What are other peoples experiences here?
martinph78 on 14 Nov 2012
In reply to andic:
> (In reply to neuromancer)
> [...]
>
> I guess he was using the prussic above his belay device (possibly extended on a sling) on the live rope and when it took his weight it was too far up the rope to reach to release.


Yeah, that's what happened First time it's happened. It was a new cord I'd made a bit longer so I could get an extra turn round the rope then forgot to make the extra turn when I came to use it. Silly mistake.

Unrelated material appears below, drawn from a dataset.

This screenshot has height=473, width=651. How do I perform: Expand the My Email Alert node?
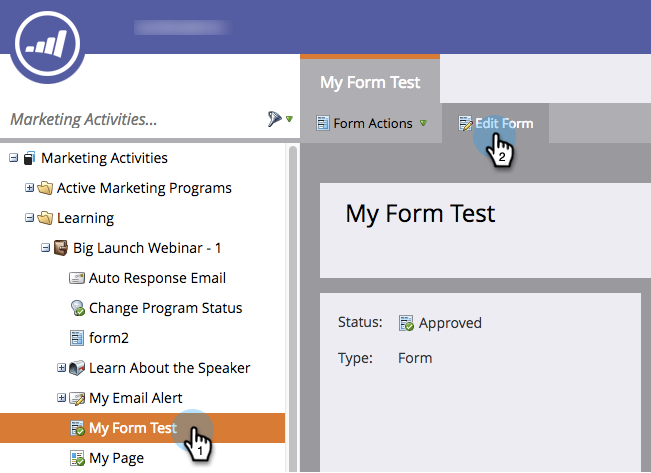click(61, 398)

Not going to get into the whole above/below argument as it has been done to death. I'll stick with above and just keep it a bit shorter :p



adamarkley - on 14 Nov 2012
In reply to neuromancer:
> Searched, but couldn't find anything discussing this.
>
> If I have 4m of 5mm accessory cord, what lengths should I make my prussik loops?
>
> 1.5 and a 2.5? 1 and 3? Even stevens?

1.5 meter, 5mm cord, used as french prusik under belay device every time for me.
The Ex-Engineer - on 14 Nov 2012
In reply to Landy_Dom:
> Also when abbing with prussik below, I find it very slow and have to actively feed the rope through...
> What are other peoples experiences here?

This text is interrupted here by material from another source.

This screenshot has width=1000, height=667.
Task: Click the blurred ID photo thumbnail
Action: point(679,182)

If it is just at the start of an abseil on easy angled ground, then that is often to be expected. But if it is near the bottom of an abseil and on steep terrain, then you just need more practice or need to experiment with your prussiks.

It is actually a surprisingly tricky technique to get right. Well over 60% of the people I have ever taught how to use a prussik back-up have struggled to get the hang of it initially.
neil45th - on 15 Nov 2012
In reply to Landy_Dom: I only use a French prussik for abseiling as it will release if squeezed even under load and I keep the kleimheist for the second prussik when ascending a rope during a crevasse self rescue ( which I've only done in practise so far, luckily). I don't ever use the original knot or the Bachman.

In answer to the first question I generally use 1 1.5m and 1 1.25m of 5mm cord but I also have some of the same lengths in 6mm cord as I find these work better depending on the thickness of the rope I'm using.
ripper - on 15 Nov 2012
In reply to neuromancer: has anyone asked Num Num how long his is?